In [1]:
# Importing necessary libraries
import pandas as pd
import numpy as np
import nltk

nltk.download('stopwords')
from nltk.corpus import stopwords
from sklearn.feature_extraction.text import TfidfVectorizer
from nltk.tokenize import RegexpTokenizer

import re
import pickle
import os
import time

from sklearn.metrics.pairwise import cosine_similarity
from gensim.models import Word2Vec
from gensim.models import KeyedVectors

[nltk_data] Downloading package stopwords to
[nltk_data]     C:\Users\ckkok\AppData\Roaming\nltk_data...
[nltk_data]   Package stopwords is already up-to-date!


In [2]:
def preprocess_data(use_saved_file: bool = False):
    if (use_saved_file): 
        df = pd.read_pickle("./review_df.pkl") 
        return df

    # Reading the data
    code_df = pd.read_csv("../../data/anime_codes.csv")

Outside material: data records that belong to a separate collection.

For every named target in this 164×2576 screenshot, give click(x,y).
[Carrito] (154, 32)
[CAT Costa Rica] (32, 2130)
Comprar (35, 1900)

    # Read the review data
    reviews_dir = "../../data/reviews"
    all_reviews = list()

    for index, review_doc in enumerate(os.listdir(reviews_dir)):
        current_dict = dict()
            
        # Get the current anime's code
        current_dict['code'] = review_doc.split('.')[0]
        
        # Get the current anime's reviews
        f = open(os.path.join(reviews_dir, review_doc), 'r', encoding="utf-8")
        current_dict['review'] = f.read()
        f.close()
        
        all_reviews.append(current_dict)

    # Create a dataframe of the anime codes and their respective reviews
    review_df = pd.DataFrame(all_reviews)

    # Match the name and rating of animes in code_df to the anime reviews dataframe
    review_df['code']=review_df['code'].astype(int)
    df = pd.merge(review_df, code_df, on='code')


    #Utitlity functions for removing ASCII characters, converting lower case, removing stop words, html and punctuation from description
    def _removeNonAscii(s):
        return "".join(i for i in s if  ord(i)<128)

    def make_lower_case(text):
        return text.lower()

    def remove_stop_words(text):
        text = text.split()
        stops = set(stopwords.words("english"))
        text = [w for w in text if not w in stops]
        text = " ".join(text)
        return text

    def remove_html(text):
        html_pattern = re.compile('<.*?>')
        return html_pattern.sub(r'', text)

    def remove_punctuation(text):
        tokenizer = RegexpTokenizer(r'\w+')
        text = tokenizer.tokenize(text)
        text = " ".join(text)
        return text

    df['cleaned'] = df['review'].apply(_removeNonAscii)
    df['cleaned'] = df.cleaned.apply(func = make_lower_case)
    df['cleaned'] = df.cleaned.apply(func = remove_stop_words)
    df['cleaned'] = df.cleaned.apply(func=remove_punctuation)
    df['cleaned'] = df.cleaned.apply(func=remove_html)
    df.name = df.name.apply(lambda x: re.sub(r"\s\s*", " ", re.sub(r"[\-\_]", " ", x)) )
    with open("./review_df.pkl", "wb") as filehandle:
        pickle.dump(df, filehandle)
        filehandle.close()

    return df

## Exploring Explainability

In [3]:
df = preprocess_data(use_saved_file=True)

In [4]:
#splitting the description into words
corpus = []
for words in df['cleaned']:
    corpus.append(words.split())

# Using the Google pretrained Word2Vec Model 
# If using for the first time, download and store in ../../data/ 
# (link: https://s3.amazonaws.com/dl4j-distribution/GoogleNews-vectors-negative300.bin.gz)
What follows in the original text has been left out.